Why cancer has not been cured
As our understanding of cancer changes, so does our approach to curing it
MEDICINE has done a great job of reducing deaths from heart disease and stroke but less so with cancer. Despite a four-decade war against the disease, one that has cost hundreds of billions of dollars, in America alone 1.7m people are diagnosed with it, and about 600,000 die annually. Why has cancer not been cured?
The main reason that cancer has been such a hard problem to tackle is a lack of basic understanding of the underlying molecular mechanisms that drive it. The first medicines to tackle cancer, chemotherapies, came about during the second world war when it was discovered that people exposed to nitrogen mustard, a chemical similar to mustard gas, had significantly reduced white-blood-cell counts. Researchers investigated whether these compounds could be used to halt the growth of rapidly dividing cells, such as cancer cells. Thus began an era of testing different chemical compounds to see if they would kill tumours. New drugs were discovered that acted on cancer, but this sort of science was not particularly revealing about the cause of cancer or why these treatments often only worked temporarily.

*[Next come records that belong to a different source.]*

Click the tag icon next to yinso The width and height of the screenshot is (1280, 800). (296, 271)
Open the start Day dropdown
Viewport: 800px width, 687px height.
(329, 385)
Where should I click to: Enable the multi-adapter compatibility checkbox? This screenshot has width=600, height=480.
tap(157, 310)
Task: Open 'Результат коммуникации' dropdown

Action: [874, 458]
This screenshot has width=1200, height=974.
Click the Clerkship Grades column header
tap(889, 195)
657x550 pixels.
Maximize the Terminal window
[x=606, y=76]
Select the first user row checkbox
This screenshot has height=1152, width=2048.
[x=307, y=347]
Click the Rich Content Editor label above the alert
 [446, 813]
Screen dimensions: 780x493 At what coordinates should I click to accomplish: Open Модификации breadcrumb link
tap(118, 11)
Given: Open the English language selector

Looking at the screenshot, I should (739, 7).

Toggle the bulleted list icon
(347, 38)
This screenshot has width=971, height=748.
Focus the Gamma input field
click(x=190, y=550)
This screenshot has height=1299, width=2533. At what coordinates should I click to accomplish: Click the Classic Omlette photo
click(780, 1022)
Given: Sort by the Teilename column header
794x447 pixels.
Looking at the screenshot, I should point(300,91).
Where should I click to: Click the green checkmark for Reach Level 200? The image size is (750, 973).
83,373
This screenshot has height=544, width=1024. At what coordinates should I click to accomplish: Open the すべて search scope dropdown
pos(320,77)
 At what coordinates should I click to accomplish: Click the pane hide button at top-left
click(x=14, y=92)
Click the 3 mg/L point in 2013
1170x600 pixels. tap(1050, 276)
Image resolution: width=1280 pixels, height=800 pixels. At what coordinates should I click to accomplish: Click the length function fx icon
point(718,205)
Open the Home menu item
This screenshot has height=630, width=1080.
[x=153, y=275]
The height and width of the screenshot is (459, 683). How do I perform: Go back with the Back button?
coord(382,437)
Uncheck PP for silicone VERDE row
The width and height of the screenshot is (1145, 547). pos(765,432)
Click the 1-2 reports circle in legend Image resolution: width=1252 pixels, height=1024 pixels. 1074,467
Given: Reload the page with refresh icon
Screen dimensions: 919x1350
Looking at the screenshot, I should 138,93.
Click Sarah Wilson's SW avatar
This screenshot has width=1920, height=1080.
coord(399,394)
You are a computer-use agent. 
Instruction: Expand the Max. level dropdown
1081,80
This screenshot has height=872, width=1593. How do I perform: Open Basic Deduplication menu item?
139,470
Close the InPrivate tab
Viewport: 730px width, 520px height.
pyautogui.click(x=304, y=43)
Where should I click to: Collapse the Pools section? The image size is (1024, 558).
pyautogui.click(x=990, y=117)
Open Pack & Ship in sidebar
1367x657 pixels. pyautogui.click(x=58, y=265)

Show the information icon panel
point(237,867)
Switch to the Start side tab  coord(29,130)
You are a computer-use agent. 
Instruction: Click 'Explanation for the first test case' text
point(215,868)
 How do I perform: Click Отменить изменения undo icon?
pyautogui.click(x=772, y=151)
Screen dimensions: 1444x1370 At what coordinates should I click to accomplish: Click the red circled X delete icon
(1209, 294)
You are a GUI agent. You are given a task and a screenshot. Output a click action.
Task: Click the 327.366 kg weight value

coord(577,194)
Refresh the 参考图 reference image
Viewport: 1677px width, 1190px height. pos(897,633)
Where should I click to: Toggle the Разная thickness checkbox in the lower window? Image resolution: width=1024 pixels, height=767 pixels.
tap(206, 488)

Much progress has been made since. Thanks to a much deeper understanding of cell biology and genetics, there exist today a growing number of targeted therapies that have been designed at a molecular level to recognise particular features specific of cancer cells. Along with chemotherapy, surgery and radiotherapy, these treatments—used singly and in combination—have led to a slow, but steady, increase in survival rates. Childhood cancers and breast cancers are much more curable now than they used to be. But there remains much work—and research—to be done: some of the most promising new cancer medicines are the product of our deeper understanding of how cancer cells mutate and escape removal by the body. Cancer is seen today less as a disease of specific organs, and more as one of molecular mechanisms caused by the mutation of specific genes. The implication of this shift in thinking is that the best treatment for, say, colorectal cancer may turn out to be designed and approved for use against tumours in an entirely different part of the body, such as the breast.
There is a great deal of promise from another new therapy, called immunotherapy, which harnesses the body’s own immune system to fight cancer. It has been successful in inducing long-term remissions of hard-to-treat cancers in about a third of patients in ongoing trials. An active area of investigation is to predict which tumours respond to this and other therapies on offer. The world has still not cured the many cancers that exist. But over the next five to ten years the era of personalised medicine could see enormous progress in making cancer survivable.